This is extremely vague, limited, and refers to only one form of disability. There may be some opportunity to clarify or strengthen this before the bill passes into law...
Concerning "norms" or "standards" for web accessibility in public sector organisations, the NDA has recently published Draft Guidelines on Improving Accessibility of Public Services to People with Disabilities" (18 August 2004).
This is just a discussion document so far. It is concerned with setting out standards specifically for public bodies in relation to all aspects of how they deal with people with disabilities. In relation to web accessibility, they currently simply say that web sites should be subject to "independent audit" of accessibility (based on WCAG-AA). They do not prescribe any specific methodology for this. They do envisage that, when these overall guidelines are finalised, this could lead to a national accessibility "mark" or "award", presumably administered/certified by the NDA; but note that this would be for overall accessibility (e.g., including physical accessibility etc.) not just web accessibility. There is clearly scope for complementary working between Support-EAM and this general initiative.

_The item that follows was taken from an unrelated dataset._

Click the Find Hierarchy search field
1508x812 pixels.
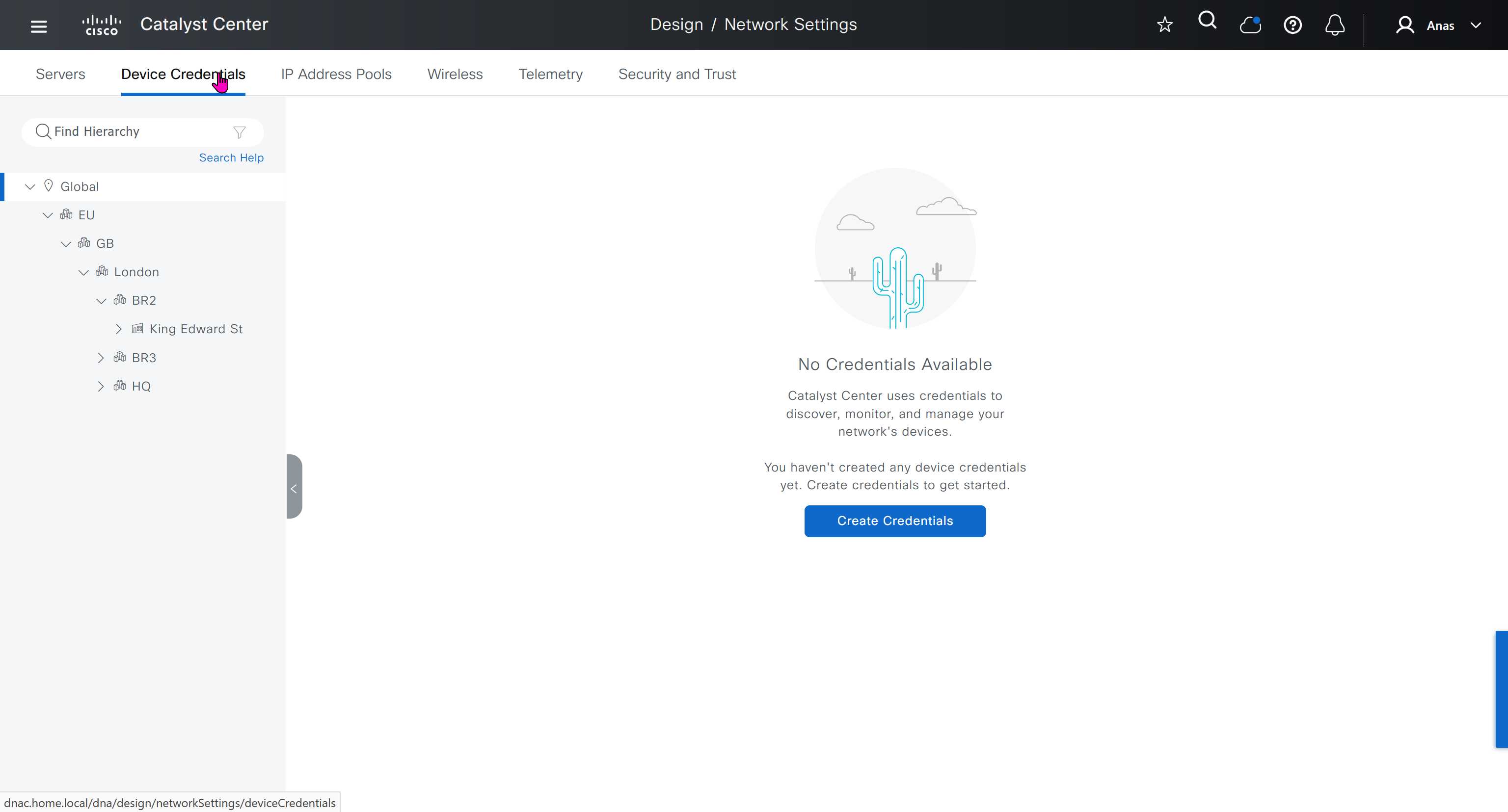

[Note 1] : An official version of the Disability Bill 2004 is available from the Department of Justice, Equality and Law Reform; but with typically unconscious irony, it is currently available in purely presentational PDF and RTF formats only. I should note my understanding that both that Department, and the Office of the Attorney General (responsible for technical draughting and publishing of legislation) are aware of this anomaly. In any case, XML Workshop Limited have kindly made available an unofficial, but fully accessible version.